_SOURCE TEXT_
>>>
Attorney-at-Law

1031 AND ALL THAT

In Uncategorized on 09/19/2016 at 16:41

No, not an arithmetic error in the 1930 Sellar and Yeatman classic. This is the unravelling of an unlike like-kind exchange, of the genus SILO (sale-in/lease-out), with a nine-figure deficiency plus fifteen years’ worth of interest. The case is Exelon Corporation, As Successor by Merger to Unicom Corporation and Subsidiaries, 147 T. C. 9, filed 9/19/16, Judge Laro for the Court and fourteen lawyers (seven each) for IRS and Exelon.

For some background, see my blogpost “Woodshedding Your Expert – Redivivus,” 8/6/13, the story of John Hancock Life, a case much-quoted in this opinion.

Exelon was the ultimate successor to Commonwealth Edison of Illinois. In response to deregulation, Exelon unloaded its fossil fuel plants for $4.8 billion. Exelon had a problem…a $1.6 billion taxable gain, with but a short time to bury it. As Grandma would have said “We should all have such problems!”
<<<
_INFORMATION SHOWN_
>>>
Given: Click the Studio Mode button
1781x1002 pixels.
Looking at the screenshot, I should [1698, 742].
<<<
>>>
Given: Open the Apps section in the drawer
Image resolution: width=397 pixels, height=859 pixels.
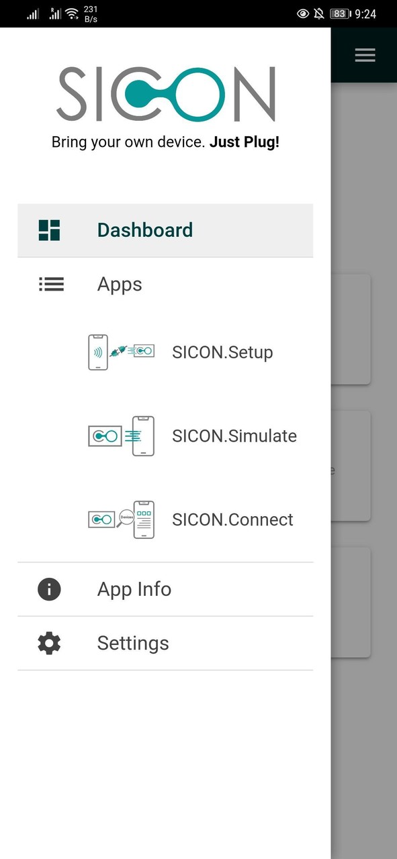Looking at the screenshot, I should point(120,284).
<<<
_WHAT THIS EXERCISE ASKS_
[A] For each statement, decide whether it agrees with the blog post on the Exelon tax case. Answer yes or no and quote the deciding words from the post: (i) The case was filed in 2016. (ii) Exelon sold its fossil fuel plants for $1.6 billion. (iii) The IRS and Exelon each had seven lawyers.
[B] Please continue the blog post on the Exelon tax case, starting right after its last sentence.
The records are separate material, unrelated to the blog post on the Exelon tax case.

_EXERCISE RESPONSES_
[A]
(i) Yes: "filed 9/19/16"
(ii) No: "Exelon unloaded its fossil fuel plants for $4.8 billion"
(iii) Yes: "fourteen lawyers (seven each) for IRS and Exelon"

[B]
So Exelon QI’d the cash, picked out some tax-exempt utilities around and about in the safe-harbor timeframe, bought their fossils, and leased them back for a term beyond their remaining useful lives (thus a sale, on paper), and bought separately cancellation options. The only economic sense the deal made was to cancel before expiry.

Exelon hired a squadron of legal, engineering and accounting white-shoes to make sure the deal was papered and worked properly. And the rents and cancellation fees were escrowed up front.

One of the local utilities described the deal to its government owner as the sale of tax benefits. And one of Exelon’s ace accounting firms registered this stuff with IRS as a corporate tax shelter per Section 6111(d).

You can see where this is going.

SNODs descend when Exelon starts canceling.

IRS claims the leases are loans, OID applies, depreciation doesn’t, and Exelon owes the tax.

The result is a fact-driven benefit-and-burdens test. Because all the cash was escrowed, barring an upfront payment to the tax-exempts that came out of Exelon’s tax-deferred sales proceeds, and because the “buyers” were tax-exempt, this was a loan on which interest was paid from the public fisc via tax deferrals benefitting Exelon.

Exelon had no real economic risk.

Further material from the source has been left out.